Ideologues and propagandists have, since the winter, been waging a campaign that is focused on “distinguishing four boundaries.” In a nutshell, party commissars are demanding that China’s intellectuals, particularly college teachers and students, make clear-cut distinctions between four sets of values. They are Marxism versus anti-Marxism; a mixed economy that is led by Chinese-style public ownership on the one hand, and an economic order that is dominated by either private capital or total state ownership on the other; democracy under socialism with Chinese characteristics versus Western capitalist democracy; and socialist thoughts and culture on the one hand, and feudal and corrupt capitalist ideas and culture on the other (People’s Daily, March 23; Liberation Army Daily, December 22, 2009). According to ideologue Li Xiaochun, “party members and cadres must buttress their political sensitivity and their ability in political discrimination.” “We must bolster [our] ideological defense line through self-consciously drawing a demarcation between Marxism and anti-Marxism,” he said. Moreover, in a paper on differentiating socialist and capitalist democracy, the Chinese Academy of Social Sciences Center on Socialist Systems pointed out that Western democracy was no more than “the game of the rich” and “democracy of the pocket book.” The piece concluded that the quintessence of Chinese democracy must remain “democratic people’s dictatorship”—and not Western-style democracy (People’s Daily, April 8; Workercn.com, March 23).

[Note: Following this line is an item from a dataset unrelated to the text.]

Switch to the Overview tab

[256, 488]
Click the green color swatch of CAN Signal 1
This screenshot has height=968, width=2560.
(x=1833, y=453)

Meanwhile Politburo member and Chongqing Party Secretary Bo Xilai, who raised eyebrows last year by spearheading a large-scale resuscitation of “red” or Maoist values in his west-China metropolis, has persevered with his campaign to revive policies and norms associated the Great Helmsman (See China Brief, “The CCP’s Disturbing Revival of Maoism,” November 19, 2009). Apart from staging “revolutionary operas” and putting up Mao statues, Bo and company have sought to take better care of disadvantaged sectors in the municipality by building more “social-security apartments” and providing near-universal health care and pension. “Singing the praise of ‘redness’ means supporting what is right,” Bo, a leading member of the so-called Gang of Princelings, said recently. “A city must do a good job of nurturing spiritual civilization.” He added that cadres who are obsessed with GDP rates—but who lack spiritual values—may “go down the road of corruption and degeneration” (China News Service, April 20; Chongqing Daily, March 18).
With the 18th Party Congress little more than two years away, PBSC members and other senior cadres are preoccupied with sustaining socio-political stability—and paving the way for the elevation of faction affiliates into the new Central Committee and Politburo. These conditions seem to militate against liberalization, which is seen as disruptive and destabilizing. Seen in this perspective, Premier Wen’s eulogy of Hu Yaobang and personnel changes in Xinjiang seem little more than efforts to placate the liberal wing of the party and the intelligentsia. For the foreseeable future, what party ideologues call the “leitmotif of the times” will likely remain, boosting the socialist orthodoxy in conjunction with beefing up the security apparatus.